*** Input material Section Begins ***
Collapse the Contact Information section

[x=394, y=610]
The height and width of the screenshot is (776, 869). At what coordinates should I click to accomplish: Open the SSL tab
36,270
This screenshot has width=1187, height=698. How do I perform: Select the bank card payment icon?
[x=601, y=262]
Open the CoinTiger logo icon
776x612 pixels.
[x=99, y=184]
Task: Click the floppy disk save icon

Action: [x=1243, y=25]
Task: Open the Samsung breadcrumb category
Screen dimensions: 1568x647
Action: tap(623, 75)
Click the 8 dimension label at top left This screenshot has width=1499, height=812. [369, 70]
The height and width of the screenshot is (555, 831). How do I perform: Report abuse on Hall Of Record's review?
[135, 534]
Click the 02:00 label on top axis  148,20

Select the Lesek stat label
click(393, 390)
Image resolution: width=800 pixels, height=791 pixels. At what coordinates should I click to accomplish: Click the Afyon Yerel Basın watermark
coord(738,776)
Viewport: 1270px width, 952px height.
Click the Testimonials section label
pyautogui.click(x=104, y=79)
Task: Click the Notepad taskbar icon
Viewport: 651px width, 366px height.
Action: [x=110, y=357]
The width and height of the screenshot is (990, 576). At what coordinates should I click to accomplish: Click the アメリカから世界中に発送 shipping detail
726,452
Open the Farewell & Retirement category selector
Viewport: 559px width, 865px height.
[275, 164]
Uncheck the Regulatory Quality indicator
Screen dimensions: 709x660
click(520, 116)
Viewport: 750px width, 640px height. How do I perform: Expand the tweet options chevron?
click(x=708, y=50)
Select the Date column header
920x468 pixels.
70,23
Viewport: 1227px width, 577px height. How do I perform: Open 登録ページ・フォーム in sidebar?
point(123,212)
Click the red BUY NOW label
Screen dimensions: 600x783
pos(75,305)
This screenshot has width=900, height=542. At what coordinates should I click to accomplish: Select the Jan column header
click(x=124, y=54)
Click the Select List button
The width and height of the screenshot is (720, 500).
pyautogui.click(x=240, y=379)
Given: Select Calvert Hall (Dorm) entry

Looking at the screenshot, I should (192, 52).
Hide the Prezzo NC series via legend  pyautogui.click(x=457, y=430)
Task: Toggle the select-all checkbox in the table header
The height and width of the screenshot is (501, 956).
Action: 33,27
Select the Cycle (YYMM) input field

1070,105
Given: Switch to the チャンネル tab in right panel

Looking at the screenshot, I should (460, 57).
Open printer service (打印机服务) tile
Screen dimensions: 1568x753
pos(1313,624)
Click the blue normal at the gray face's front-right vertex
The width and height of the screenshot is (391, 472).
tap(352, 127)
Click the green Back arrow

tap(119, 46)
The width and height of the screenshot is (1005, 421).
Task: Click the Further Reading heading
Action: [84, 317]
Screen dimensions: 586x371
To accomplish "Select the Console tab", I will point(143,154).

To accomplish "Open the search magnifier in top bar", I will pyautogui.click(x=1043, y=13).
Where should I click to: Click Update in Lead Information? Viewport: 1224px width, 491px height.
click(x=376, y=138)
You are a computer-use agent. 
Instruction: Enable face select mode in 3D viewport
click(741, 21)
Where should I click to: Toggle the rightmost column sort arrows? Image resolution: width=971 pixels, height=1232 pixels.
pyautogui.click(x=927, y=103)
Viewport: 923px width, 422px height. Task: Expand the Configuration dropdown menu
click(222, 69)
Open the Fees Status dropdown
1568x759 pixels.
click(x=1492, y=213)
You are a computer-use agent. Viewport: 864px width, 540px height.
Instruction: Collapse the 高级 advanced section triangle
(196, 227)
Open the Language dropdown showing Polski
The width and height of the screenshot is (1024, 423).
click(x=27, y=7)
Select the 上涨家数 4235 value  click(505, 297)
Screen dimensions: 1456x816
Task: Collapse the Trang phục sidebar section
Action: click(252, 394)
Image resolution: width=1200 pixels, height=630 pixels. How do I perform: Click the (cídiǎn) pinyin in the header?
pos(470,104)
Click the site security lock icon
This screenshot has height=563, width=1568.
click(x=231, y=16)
*** Input material Section Ends ***
▸ **Work instruction**
Please go through the listing and return each line that has "computer" in it.

▸ **Response**
You are a computer-use agent. 
You are a computer-use agent. Viewport: 864px width, 540px height.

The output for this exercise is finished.